DIRECTIONS FOR THIS TASK
Quote the Riverdale budget article word for word, from "Councilors asked staff" up to and including "for shutoff/reconnect work.".

PAGE EXTRACT
○ ○ ○ ○ ○
Riverdale City staff presented a summary of proposed adjustments to the city’s fiscal year 2026 budget on June 3, and council members adopted a consolidated fee schedule for 2025–2026 that makes several changes to fees and utility policies.
Staff summarized line‑item changes since a May 6 work session: a proposed $65,000 addition for outside professional services to help update municipal code (title 10/code updates), rollovers of uncompleted Class C road projects (approximately $500,000) and water projects (approximately $600,000) into FY2026, adjustments tied to the 1050 roundabout grant and local option fund increases, and stormwater fund changes (staff noted an approx. $113,000 adjustment listed in the packet). Staff told the council the certified tax rate from Davis County was not available at the time of the meeting and that the final budget adoption would include that figure.
On fees, the council approved Resolution 2025-20 adopting a consolidated fee schedule. Key elements adopted at the meeting include: - A 2.75% processing fee on credit and debit card transactions applied to most municipal transactions (explicitly excluding utility payments because of merchant‑account agreement constraints). - A flat $50 fee for utility shutoffs and reconnections to standardize administrative costs. - An increased after‑hours surcharge (move from $25 to $75) for on‑call or after‑hours service work. - Fire hydrant fee increase from $50 to $100 and higher commercial water tiers.
Staff explained the rationale for excluding utilities from the percentage fee: the city’s merchant agreement for utility payments provides discounted processing and could be violated by charging a percentage fee. Ambulance and court fine billing processes were discussed separately; staff said ambulance billing is handled in coordination with the contractor (Gold Cross) and that merchant fees for those transactions are managed through the city's merchant account.
Councilors asked staff to continue monitoring the merchant fee implementation and to report back after several months with actual impact data. Staff also cautioned that changes to shutoff practices can shift workload to the utility billing clerk; public‑works staff described steps the billing team takes — multiple notices, arrangements for payment plans and outreach — and said the $50 fee only modestly covers the labor and drive time for shutoff/reconnect work.
The fee schedule and budget adjustments passed unanimously at the June 3 meeting.
○ ○ ○ ○ ○
RECORD EXTRACTS
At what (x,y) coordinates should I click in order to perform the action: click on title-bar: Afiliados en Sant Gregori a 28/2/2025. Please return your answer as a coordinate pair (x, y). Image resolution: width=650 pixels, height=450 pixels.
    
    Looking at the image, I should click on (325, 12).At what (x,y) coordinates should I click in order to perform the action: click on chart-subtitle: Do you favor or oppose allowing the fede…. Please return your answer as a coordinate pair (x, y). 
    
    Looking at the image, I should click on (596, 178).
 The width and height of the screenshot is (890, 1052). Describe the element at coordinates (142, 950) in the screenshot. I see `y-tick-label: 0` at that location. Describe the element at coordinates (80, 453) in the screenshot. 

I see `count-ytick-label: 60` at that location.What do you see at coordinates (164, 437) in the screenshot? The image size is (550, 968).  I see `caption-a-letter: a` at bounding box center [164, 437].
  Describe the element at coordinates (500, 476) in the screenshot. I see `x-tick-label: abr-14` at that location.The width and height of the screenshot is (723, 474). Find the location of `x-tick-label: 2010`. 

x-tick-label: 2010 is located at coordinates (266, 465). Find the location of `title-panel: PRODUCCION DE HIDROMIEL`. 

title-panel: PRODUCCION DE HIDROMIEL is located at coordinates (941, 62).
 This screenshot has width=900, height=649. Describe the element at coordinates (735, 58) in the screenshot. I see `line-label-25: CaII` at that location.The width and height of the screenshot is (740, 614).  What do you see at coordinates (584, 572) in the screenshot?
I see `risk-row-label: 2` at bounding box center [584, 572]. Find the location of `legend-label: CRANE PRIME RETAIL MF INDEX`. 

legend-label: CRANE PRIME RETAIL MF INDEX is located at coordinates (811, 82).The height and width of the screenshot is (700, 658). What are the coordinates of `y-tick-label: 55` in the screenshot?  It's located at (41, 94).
○ ○ ○ ○ ○
TASK ANSWER
Councilors asked staff to continue monitoring the merchant fee implementation and to report back after several months with actual impact data. Staff also cautioned that changes to shutoff practices can shift workload to the utility billing clerk; public‑works staff described steps the billing team takes — multiple notices, arrangements for payment plans and outreach — and said the $50 fee only modestly covers the labor and drive time for shutoff/reconnect work.